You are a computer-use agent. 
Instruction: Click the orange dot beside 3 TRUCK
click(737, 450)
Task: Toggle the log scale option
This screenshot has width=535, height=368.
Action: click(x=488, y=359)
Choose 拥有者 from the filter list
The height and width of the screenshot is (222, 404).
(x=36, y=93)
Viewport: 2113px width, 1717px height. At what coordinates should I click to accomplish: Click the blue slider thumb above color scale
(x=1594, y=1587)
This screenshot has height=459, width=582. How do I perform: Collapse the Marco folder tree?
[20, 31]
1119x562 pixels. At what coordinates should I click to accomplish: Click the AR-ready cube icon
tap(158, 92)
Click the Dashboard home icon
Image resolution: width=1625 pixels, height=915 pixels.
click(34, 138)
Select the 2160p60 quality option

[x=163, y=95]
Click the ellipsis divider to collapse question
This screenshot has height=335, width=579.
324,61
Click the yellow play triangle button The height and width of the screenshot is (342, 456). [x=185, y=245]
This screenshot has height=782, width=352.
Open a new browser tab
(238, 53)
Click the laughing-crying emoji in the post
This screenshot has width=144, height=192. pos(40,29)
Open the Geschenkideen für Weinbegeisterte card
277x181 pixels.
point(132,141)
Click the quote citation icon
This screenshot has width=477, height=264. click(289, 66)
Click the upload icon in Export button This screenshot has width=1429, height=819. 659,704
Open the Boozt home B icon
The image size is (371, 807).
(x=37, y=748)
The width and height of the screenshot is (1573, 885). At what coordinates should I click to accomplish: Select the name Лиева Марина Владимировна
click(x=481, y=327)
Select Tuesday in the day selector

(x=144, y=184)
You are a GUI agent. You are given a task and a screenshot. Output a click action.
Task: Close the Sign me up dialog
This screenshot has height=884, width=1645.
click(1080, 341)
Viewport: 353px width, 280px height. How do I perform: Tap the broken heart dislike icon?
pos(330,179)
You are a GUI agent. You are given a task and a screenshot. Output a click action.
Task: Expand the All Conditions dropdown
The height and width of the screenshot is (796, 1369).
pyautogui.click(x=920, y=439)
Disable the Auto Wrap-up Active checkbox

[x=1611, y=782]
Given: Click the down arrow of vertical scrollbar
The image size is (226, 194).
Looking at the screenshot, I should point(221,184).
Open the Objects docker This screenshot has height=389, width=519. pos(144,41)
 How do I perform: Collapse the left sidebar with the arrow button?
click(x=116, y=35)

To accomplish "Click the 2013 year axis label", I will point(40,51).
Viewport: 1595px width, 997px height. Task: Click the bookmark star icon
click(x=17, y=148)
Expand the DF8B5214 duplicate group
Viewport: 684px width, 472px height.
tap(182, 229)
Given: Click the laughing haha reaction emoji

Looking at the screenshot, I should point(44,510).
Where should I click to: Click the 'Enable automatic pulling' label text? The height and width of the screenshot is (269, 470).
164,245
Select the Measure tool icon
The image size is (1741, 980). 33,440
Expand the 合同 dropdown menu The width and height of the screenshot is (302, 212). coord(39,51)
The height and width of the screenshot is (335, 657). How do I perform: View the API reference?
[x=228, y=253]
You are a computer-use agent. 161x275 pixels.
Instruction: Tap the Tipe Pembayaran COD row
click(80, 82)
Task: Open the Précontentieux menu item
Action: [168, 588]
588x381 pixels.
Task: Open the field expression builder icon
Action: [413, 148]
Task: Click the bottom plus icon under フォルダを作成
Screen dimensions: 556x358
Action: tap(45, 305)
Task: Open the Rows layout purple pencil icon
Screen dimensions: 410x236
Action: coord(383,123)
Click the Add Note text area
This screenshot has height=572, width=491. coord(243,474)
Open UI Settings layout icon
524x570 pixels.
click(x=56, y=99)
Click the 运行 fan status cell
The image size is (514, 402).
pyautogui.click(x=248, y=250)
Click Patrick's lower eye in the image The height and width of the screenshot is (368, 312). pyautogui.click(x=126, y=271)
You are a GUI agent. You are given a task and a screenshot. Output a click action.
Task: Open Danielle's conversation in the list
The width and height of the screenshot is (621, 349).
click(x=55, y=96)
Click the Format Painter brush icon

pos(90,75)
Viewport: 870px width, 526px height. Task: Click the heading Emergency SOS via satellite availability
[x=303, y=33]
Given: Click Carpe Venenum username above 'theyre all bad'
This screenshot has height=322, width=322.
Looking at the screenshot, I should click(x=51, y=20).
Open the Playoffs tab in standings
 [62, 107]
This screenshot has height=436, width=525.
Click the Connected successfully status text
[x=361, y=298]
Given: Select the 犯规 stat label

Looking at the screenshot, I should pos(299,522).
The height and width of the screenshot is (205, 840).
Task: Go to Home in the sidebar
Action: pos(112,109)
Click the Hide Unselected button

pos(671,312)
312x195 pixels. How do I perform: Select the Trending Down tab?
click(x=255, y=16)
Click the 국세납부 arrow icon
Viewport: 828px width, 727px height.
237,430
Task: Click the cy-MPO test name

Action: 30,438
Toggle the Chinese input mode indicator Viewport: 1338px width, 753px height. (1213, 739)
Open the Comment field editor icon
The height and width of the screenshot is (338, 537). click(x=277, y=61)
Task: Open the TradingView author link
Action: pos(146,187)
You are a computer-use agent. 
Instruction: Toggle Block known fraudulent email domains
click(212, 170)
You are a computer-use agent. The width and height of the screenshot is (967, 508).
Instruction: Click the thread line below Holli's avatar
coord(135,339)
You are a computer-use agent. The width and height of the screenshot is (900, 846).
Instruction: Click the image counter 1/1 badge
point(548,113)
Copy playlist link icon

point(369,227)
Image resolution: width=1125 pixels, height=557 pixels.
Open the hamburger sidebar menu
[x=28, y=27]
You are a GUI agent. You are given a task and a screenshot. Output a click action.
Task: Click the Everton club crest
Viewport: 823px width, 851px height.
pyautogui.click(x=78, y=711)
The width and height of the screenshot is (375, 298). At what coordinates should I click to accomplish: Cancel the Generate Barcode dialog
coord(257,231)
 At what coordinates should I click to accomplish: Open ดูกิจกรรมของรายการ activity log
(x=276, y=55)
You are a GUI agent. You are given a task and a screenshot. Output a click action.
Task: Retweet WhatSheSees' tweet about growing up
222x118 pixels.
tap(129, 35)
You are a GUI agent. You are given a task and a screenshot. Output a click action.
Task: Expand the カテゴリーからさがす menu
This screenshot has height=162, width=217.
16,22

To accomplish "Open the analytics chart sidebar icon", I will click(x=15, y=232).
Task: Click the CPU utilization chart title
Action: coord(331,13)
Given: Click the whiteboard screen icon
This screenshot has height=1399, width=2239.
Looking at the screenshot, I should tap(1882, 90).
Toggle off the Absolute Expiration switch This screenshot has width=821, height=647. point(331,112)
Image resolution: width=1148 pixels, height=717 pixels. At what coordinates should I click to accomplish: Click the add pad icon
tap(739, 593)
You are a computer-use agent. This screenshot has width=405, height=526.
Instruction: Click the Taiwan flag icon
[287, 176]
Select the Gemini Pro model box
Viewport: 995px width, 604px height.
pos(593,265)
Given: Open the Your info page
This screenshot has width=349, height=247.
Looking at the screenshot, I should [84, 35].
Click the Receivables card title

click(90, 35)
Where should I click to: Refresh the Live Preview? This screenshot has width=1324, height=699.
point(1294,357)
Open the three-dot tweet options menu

Exercise aim: Rewrite every record above, substituting "desktop automation agent" for each occurrence of "computer-use agent" and leaving all other text unchanged.

The answer:
You are a desktop automation agent. 
Instruction: Click the orange dot beside 3 TRUCK
click(737, 450)
Task: Toggle the log scale option
This screenshot has width=535, height=368.
Action: click(x=488, y=359)
Choose 拥有者 from the filter list
The height and width of the screenshot is (222, 404).
(x=36, y=93)
Viewport: 2113px width, 1717px height. At what coordinates should I click to accomplish: Click the blue slider thumb above color scale
(x=1594, y=1587)
This screenshot has height=459, width=582. How do I perform: Collapse the Marco folder tree?
[20, 31]
1119x562 pixels. At what coordinates should I click to accomplish: Click the AR-ready cube icon
tap(158, 92)
Click the Dashboard home icon
Image resolution: width=1625 pixels, height=915 pixels.
click(34, 138)
Select the 2160p60 quality option

[x=163, y=95]
Click the ellipsis divider to collapse question
This screenshot has height=335, width=579.
324,61
Click the yellow play triangle button The height and width of the screenshot is (342, 456). [x=185, y=245]
This screenshot has height=782, width=352.
Open a new browser tab
(238, 53)
Click the laughing-crying emoji in the post
This screenshot has width=144, height=192. pos(40,29)
Open the Geschenkideen für Weinbegeisterte card
277x181 pixels.
point(132,141)
Click the quote citation icon
This screenshot has width=477, height=264. click(289, 66)
Click the upload icon in Export button This screenshot has width=1429, height=819. 659,704
Open the Boozt home B icon
The image size is (371, 807).
(x=37, y=748)
The width and height of the screenshot is (1573, 885). At what coordinates should I click to accomplish: Select the name Лиева Марина Владимировна
click(x=481, y=327)
Select Tuesday in the day selector

(x=144, y=184)
You are a GUI agent. You are given a task and a screenshot. Output a click action.
Task: Close the Sign me up dialog
This screenshot has height=884, width=1645.
click(1080, 341)
Viewport: 353px width, 280px height. How do I perform: Tap the broken heart dislike icon?
pos(330,179)
You are a GUI agent. You are given a task and a screenshot. Output a click action.
Task: Expand the All Conditions dropdown
The height and width of the screenshot is (796, 1369).
pyautogui.click(x=920, y=439)
Disable the Auto Wrap-up Active checkbox

[x=1611, y=782]
Given: Click the down arrow of vertical scrollbar
The image size is (226, 194).
Looking at the screenshot, I should point(221,184).
Open the Objects docker This screenshot has height=389, width=519. pos(144,41)
 How do I perform: Collapse the left sidebar with the arrow button?
click(x=116, y=35)

To accomplish "Click the 2013 year axis label", I will point(40,51).
Viewport: 1595px width, 997px height. Task: Click the bookmark star icon
click(x=17, y=148)
Expand the DF8B5214 duplicate group
Viewport: 684px width, 472px height.
tap(182, 229)
Given: Click the laughing haha reaction emoji

Looking at the screenshot, I should point(44,510).
Where should I click to: Click the 'Enable automatic pulling' label text? The height and width of the screenshot is (269, 470).
164,245
Select the Measure tool icon
The image size is (1741, 980). 33,440
Expand the 合同 dropdown menu The width and height of the screenshot is (302, 212). coord(39,51)
The height and width of the screenshot is (335, 657). How do I perform: View the API reference?
[x=228, y=253]
You are a desktop automation agent. 161x275 pixels.
Instruction: Tap the Tipe Pembayaran COD row
click(80, 82)
Task: Open the Précontentieux menu item
Action: [168, 588]
588x381 pixels.
Task: Open the field expression builder icon
Action: [413, 148]
Task: Click the bottom plus icon under フォルダを作成
Screen dimensions: 556x358
Action: tap(45, 305)
Task: Open the Rows layout purple pencil icon
Screen dimensions: 410x236
Action: coord(383,123)
Click the Add Note text area
This screenshot has height=572, width=491. coord(243,474)
Open UI Settings layout icon
524x570 pixels.
click(x=56, y=99)
Click the 运行 fan status cell
The image size is (514, 402).
pyautogui.click(x=248, y=250)
Click Patrick's lower eye in the image The height and width of the screenshot is (368, 312). pyautogui.click(x=126, y=271)
You are a GUI agent. You are given a task and a screenshot. Output a click action.
Task: Open Danielle's conversation in the list
The width and height of the screenshot is (621, 349).
click(x=55, y=96)
Click the Format Painter brush icon

pos(90,75)
Viewport: 870px width, 526px height. Task: Click the heading Emergency SOS via satellite availability
[x=303, y=33]
Given: Click Carpe Venenum username above 'theyre all bad'
This screenshot has height=322, width=322.
Looking at the screenshot, I should click(x=51, y=20).
Open the Playoffs tab in standings
 [62, 107]
This screenshot has height=436, width=525.
Click the Connected successfully status text
[x=361, y=298]
Given: Select the 犯规 stat label

Looking at the screenshot, I should pos(299,522).
The height and width of the screenshot is (205, 840).
Task: Go to Home in the sidebar
Action: pos(112,109)
Click the Hide Unselected button

pos(671,312)
312x195 pixels. How do I perform: Select the Trending Down tab?
click(x=255, y=16)
Click the 국세납부 arrow icon
Viewport: 828px width, 727px height.
237,430
Task: Click the cy-MPO test name

Action: 30,438
Toggle the Chinese input mode indicator Viewport: 1338px width, 753px height. (1213, 739)
Open the Comment field editor icon
The height and width of the screenshot is (338, 537). click(x=277, y=61)
Task: Open the TradingView author link
Action: pos(146,187)
You are a desktop automation agent. 
Instruction: Toggle Block known fraudulent email domains
click(212, 170)
You are a desktop automation agent. The width and height of the screenshot is (967, 508).
Instruction: Click the thread line below Holli's avatar
coord(135,339)
You are a desktop automation agent. The width and height of the screenshot is (900, 846).
Instruction: Click the image counter 1/1 badge
point(548,113)
Copy playlist link icon

point(369,227)
Image resolution: width=1125 pixels, height=557 pixels.
Open the hamburger sidebar menu
[x=28, y=27]
You are a GUI agent. You are given a task and a screenshot. Output a click action.
Task: Click the Everton club crest
Viewport: 823px width, 851px height.
pyautogui.click(x=78, y=711)
The width and height of the screenshot is (375, 298). At what coordinates should I click to accomplish: Cancel the Generate Barcode dialog
coord(257,231)
 At what coordinates should I click to accomplish: Open ดูกิจกรรมของรายการ activity log
(x=276, y=55)
You are a GUI agent. You are given a task and a screenshot. Output a click action.
Task: Retweet WhatSheSees' tweet about growing up
222x118 pixels.
tap(129, 35)
You are a GUI agent. You are given a task and a screenshot. Output a click action.
Task: Expand the カテゴリーからさがす menu
This screenshot has height=162, width=217.
16,22

To accomplish "Open the analytics chart sidebar icon", I will click(x=15, y=232).
Task: Click the CPU utilization chart title
Action: coord(331,13)
Given: Click the whiteboard screen icon
This screenshot has height=1399, width=2239.
Looking at the screenshot, I should tap(1882, 90).
Toggle off the Absolute Expiration switch This screenshot has width=821, height=647. point(331,112)
Image resolution: width=1148 pixels, height=717 pixels. At what coordinates should I click to accomplish: Click the add pad icon
tap(739, 593)
You are a desktop automation agent. This screenshot has width=405, height=526.
Instruction: Click the Taiwan flag icon
[287, 176]
Select the Gemini Pro model box
Viewport: 995px width, 604px height.
pos(593,265)
Given: Open the Your info page
This screenshot has width=349, height=247.
Looking at the screenshot, I should [84, 35].
Click the Receivables card title

click(90, 35)
Where should I click to: Refresh the Live Preview? This screenshot has width=1324, height=699.
point(1294,357)
Open the three-dot tweet options menu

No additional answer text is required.